(pb). Mit 12:23 (4:8) unterlag die Damenmannschaft der SG Freudenstadt/Baiersbronn im südbadischen Pokal der HSG Freiburg. Dabei zeigte die Mannschaft von Trainer Adelbert Boschert ein engagiertes Spiel gegen den Drittligisten und konnte zumindest in der ersten Hälfte die Partie zeitweise offen halten.

Die Rollen waren vor Beginn der Partie klar verteilt. Der Südbadenligist aus Freudenstadt und Baiersbronn war klarer Außenseiter und rechnete sich gegen den Dritt-Bundesligisten nicht allzu viel aus. Dennoch begann die Partie vor guter Zuschauerkulisse recht ausgeglichen. Zunächst bestimmten vor allem die Abwehrreihen das Geschehen. Sowohl die Gastgeber, als auch die badischen Gäste, konnten sich zunächst kaum durchsetzen und nach knapp zehn Minuten stand es immer noch 1:1. Die Gastgeberinnen hatten in dieser Phase sogar die besseren Chancen, scheiterten oft aber an ihrer Nervosität oder an der starken Torfrau Fischer im Freiburger Gehäuse.

Der Drittligist legte danach dann eine Schippe drauf und konnte sich in kurzer Zeit auf 1:5 absetzen. Die SG blieb aber dran. Tore von Eva Guhl und Nicole Knödler bedeuteten das 3:5, ehe die Gäste wieder durch die starke Daniela Ganter 3:8 davon zogen. Eva Guhl konnte dann noch auf 4:8 verkürzen und die Gastgeberinnen gingen mit diesem respektablen Rückstand auch in die Kabinen. Dass der Vorsprung nur so relativ knapp war, lag vor allem auch an der starken Nathalie Wörner im Tor der SG, die ihrer Kollegin im Freiburger Gehäuse in nichts nachstand und mit etlichen Paraden aufwarten konnte.

Nach dem Wechsel konnten die Freiburgerinnen zunächst den Vorsprung auf 4:10 erhöhen.
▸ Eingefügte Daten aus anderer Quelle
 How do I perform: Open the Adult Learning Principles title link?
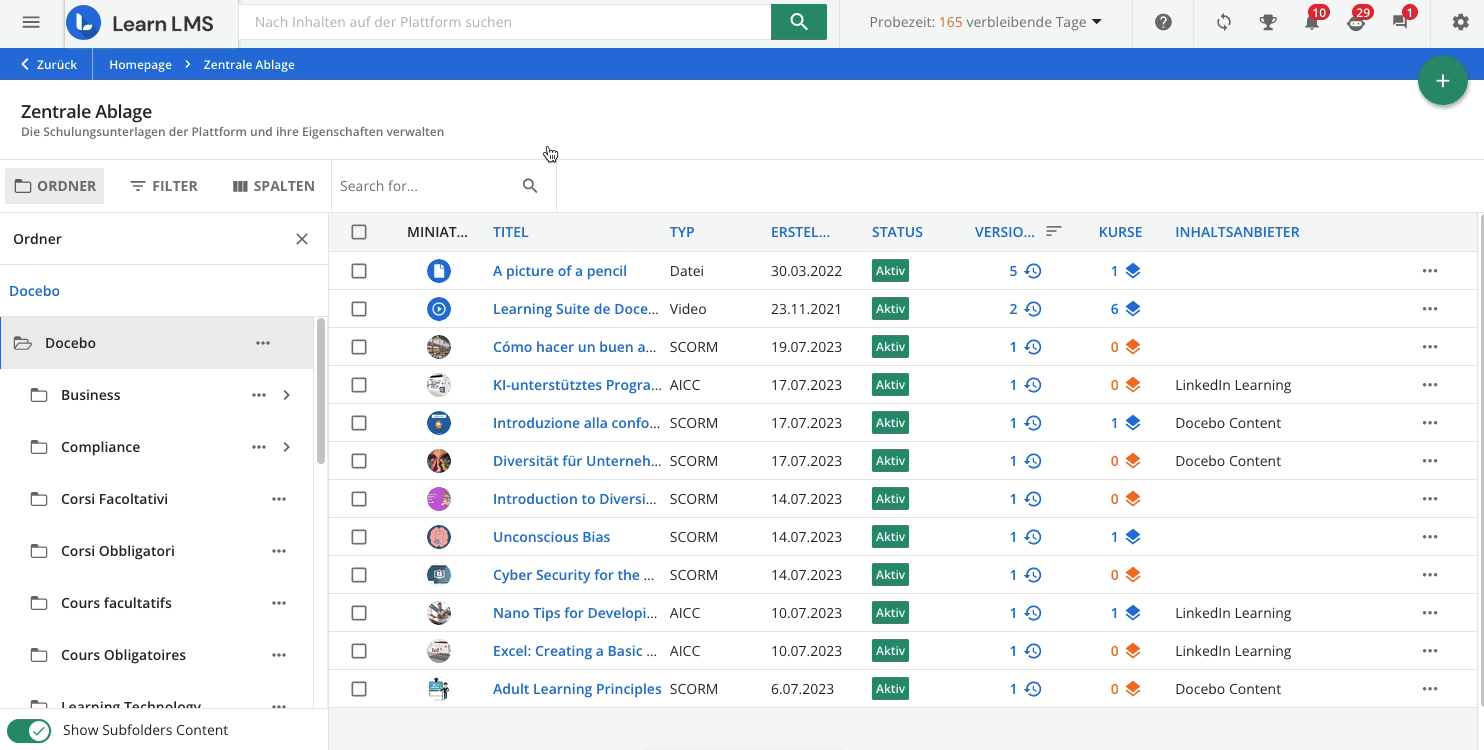[576, 689]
Die junge Laura Springmann und Katja Günter brachten zwar ihre Farben wieder bis auf 6:12 heran, doch mit zunehmender Spieldauer setzte sich der Gast dann sukzessive weiter ab. Die SG war nun im Angriff häufig überfordert und konnte sich nicht konsequent gegen die gut gestaffelte HSG- Abwehr durchsetzen. Dadurch hatten die Gäste vor allem in der Schlussphase vermehrt Chancen über Tempogegenstöße zum Erfolg zu kommen, die sie auch häufig nutzten.

Am Ende gewann der Favorit verdient, doch die Heimmannschaft und ihr Trainer können erhobenen Hauptes aus dieser Partie gehen. Vor allem in der Abwehr zeigten die Gastgeberinnen gute Ansätze. SG Freudenstadt/Baiersbronn; Tor: Nathalie Wörner, Jessica Möhrle; Feld: Jasmin Wanke, Laura Springmann (1), Laura Gawehns, Nicole Knödler (2), Jasmin Neisser, Eva Guhl (3), Daniela Gaiser (1), Rebecca Obkircher, Katja Günter (4/2), Henriette Braun (1).